I really sympathise with your original post, I'm pregnant at the moment and my SPD is killing on top of living in a country where I can't take time off work for health issues like this one. I feel awful as for about 4 months DH has had to do literally everything at home for me. He keeps telling me he isn't doing anything special, its normal.
I think you have already communicated your feelings to your husband and whether or not he will adapt only time will tell, not anyone on MN or you yourself, but I think in your exhaustion and stress with the newborn you are reading comments here in a much more negative way than i am, which is not helping the thread.
It seems what I work at impacts peoples empathy towards me. I doubt this will help. I'm a COO of one of the top 5 bull hedges on Wall St. Women are haters. None better than us Brits for this.

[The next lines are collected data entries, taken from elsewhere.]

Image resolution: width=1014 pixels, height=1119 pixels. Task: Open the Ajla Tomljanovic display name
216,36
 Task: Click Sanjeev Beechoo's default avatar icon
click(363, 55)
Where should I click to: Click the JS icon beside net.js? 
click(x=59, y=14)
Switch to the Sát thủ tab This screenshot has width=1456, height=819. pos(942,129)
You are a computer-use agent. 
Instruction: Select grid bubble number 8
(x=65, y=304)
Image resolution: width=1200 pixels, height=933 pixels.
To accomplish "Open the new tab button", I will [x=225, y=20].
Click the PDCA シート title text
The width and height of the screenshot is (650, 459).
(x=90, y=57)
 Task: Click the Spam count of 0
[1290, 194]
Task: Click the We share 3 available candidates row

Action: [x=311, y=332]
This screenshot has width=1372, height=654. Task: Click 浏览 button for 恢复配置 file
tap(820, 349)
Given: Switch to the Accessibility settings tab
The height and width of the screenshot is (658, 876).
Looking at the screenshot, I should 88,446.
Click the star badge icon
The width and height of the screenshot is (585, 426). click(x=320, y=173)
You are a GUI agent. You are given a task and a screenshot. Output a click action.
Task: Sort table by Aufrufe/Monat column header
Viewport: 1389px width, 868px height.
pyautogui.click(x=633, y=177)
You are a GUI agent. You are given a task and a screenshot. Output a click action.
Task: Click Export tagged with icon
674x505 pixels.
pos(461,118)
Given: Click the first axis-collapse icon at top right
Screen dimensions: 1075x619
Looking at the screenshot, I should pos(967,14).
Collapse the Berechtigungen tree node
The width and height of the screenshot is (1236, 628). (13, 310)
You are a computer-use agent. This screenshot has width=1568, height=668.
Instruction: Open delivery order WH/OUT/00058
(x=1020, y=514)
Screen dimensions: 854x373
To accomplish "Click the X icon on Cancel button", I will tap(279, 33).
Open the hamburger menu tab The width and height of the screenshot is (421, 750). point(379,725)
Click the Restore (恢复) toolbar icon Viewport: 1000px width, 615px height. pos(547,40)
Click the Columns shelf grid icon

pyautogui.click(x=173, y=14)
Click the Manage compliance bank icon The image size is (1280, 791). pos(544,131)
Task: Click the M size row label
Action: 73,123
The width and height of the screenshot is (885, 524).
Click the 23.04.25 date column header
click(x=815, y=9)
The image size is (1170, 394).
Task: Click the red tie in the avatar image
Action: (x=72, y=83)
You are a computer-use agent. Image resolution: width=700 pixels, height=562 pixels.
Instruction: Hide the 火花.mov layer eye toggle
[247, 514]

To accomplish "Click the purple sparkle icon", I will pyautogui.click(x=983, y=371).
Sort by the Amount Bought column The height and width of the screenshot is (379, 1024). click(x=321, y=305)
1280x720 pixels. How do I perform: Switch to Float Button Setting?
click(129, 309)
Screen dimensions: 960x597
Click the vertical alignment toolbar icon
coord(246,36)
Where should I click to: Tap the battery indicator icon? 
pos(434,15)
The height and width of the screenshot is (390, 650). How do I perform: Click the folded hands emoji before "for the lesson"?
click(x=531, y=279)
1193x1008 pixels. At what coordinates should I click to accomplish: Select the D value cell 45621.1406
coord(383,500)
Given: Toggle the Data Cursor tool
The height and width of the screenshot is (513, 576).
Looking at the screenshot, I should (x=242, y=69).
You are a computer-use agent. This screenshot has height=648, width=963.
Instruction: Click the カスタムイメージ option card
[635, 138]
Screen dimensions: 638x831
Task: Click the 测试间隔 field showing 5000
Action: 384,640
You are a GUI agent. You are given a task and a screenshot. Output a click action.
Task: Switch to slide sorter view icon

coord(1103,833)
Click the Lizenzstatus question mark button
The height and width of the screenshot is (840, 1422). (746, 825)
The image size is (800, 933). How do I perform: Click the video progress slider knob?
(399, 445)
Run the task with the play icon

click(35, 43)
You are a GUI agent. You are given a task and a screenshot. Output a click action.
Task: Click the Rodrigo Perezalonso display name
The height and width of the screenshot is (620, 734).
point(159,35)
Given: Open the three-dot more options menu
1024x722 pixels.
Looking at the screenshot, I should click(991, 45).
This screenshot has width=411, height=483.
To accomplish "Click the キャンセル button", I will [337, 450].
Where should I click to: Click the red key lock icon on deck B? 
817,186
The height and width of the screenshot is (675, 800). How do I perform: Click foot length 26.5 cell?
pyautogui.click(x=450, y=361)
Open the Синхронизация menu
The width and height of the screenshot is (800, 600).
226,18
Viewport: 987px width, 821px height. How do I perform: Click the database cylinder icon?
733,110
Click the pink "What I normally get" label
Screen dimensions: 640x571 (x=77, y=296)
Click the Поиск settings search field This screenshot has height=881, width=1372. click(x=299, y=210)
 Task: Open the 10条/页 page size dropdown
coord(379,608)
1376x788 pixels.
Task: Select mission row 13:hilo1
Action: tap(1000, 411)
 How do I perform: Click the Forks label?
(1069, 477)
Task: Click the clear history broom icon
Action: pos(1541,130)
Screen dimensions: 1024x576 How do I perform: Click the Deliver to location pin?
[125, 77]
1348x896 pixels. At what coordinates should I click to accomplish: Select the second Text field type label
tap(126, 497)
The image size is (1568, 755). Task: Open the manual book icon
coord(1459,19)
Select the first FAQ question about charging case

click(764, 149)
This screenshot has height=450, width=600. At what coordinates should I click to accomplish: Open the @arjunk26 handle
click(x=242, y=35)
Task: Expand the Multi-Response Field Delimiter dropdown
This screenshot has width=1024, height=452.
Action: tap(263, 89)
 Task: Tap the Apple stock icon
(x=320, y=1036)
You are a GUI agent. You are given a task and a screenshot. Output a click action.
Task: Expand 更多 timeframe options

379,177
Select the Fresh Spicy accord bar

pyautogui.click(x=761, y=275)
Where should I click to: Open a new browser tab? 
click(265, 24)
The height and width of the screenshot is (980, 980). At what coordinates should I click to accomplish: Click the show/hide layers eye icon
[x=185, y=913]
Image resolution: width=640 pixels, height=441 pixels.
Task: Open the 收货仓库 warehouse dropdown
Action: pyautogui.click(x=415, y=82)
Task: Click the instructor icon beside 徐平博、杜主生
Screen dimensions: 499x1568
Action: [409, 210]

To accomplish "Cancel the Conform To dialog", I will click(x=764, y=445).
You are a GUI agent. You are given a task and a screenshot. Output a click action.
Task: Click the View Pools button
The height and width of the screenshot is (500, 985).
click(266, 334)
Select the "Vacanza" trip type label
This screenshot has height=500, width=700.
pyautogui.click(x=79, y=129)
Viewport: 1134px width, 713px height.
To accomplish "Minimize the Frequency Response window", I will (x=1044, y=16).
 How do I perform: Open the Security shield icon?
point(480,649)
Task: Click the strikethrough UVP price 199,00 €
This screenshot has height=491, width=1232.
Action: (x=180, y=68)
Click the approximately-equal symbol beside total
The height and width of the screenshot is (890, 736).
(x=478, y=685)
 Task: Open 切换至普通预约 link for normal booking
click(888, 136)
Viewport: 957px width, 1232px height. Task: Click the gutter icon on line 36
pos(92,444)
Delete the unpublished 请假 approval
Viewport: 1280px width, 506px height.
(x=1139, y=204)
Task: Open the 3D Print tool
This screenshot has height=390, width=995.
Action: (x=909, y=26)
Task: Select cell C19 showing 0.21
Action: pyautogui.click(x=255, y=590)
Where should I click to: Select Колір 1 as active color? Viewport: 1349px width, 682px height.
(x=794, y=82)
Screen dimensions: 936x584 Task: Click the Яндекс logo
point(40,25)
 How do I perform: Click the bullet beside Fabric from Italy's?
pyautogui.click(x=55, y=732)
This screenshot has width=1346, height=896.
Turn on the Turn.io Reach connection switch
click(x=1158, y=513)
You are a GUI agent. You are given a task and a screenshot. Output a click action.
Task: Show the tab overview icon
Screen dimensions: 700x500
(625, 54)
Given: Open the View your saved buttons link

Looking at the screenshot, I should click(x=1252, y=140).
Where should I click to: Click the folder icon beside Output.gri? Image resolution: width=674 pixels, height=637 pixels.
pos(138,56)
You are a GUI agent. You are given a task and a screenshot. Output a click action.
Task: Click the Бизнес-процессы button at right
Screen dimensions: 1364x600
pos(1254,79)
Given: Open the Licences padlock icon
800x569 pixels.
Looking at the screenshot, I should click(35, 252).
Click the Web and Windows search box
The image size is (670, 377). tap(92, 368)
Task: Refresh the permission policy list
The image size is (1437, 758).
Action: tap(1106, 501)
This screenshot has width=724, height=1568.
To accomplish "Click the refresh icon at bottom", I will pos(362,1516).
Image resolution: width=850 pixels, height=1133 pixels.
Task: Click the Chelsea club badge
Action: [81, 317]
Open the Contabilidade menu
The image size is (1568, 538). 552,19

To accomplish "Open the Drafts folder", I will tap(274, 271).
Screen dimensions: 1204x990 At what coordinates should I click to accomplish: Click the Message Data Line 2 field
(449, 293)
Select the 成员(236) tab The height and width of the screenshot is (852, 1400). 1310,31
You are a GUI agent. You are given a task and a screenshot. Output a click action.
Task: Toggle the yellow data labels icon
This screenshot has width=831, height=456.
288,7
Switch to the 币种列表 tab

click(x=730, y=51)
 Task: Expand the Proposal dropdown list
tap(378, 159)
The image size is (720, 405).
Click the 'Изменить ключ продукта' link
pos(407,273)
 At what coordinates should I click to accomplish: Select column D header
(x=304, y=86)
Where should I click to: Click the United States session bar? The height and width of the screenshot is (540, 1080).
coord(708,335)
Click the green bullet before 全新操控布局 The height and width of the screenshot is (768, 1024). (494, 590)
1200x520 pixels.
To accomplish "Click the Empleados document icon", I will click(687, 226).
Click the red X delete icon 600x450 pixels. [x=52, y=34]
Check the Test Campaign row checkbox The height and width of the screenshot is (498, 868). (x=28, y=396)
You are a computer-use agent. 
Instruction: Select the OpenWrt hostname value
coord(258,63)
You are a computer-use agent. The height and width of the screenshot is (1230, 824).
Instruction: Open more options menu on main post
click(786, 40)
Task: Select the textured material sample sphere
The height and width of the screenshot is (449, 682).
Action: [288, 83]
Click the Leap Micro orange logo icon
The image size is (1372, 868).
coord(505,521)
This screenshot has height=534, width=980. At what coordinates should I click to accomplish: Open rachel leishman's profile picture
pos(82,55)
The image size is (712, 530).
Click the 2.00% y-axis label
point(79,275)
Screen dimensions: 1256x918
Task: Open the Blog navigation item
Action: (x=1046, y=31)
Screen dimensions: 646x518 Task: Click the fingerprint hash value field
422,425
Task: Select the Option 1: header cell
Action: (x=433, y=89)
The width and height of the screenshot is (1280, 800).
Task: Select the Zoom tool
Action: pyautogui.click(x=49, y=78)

Its really sad that you feel this way, I've only read comments on your thread to be really empathetic towards you, although perhaps a bit defensive after you were defensive. If in your job you are used to women being aggressive towards you, be thankful that here on mumsnet you can get honest and good advice from all kinds of women, most of whom don't give a shit about money or your job.
Fwiw I see nothing wrong with hiring a housekeeper or nanny if neither you or your DH want to be sahps.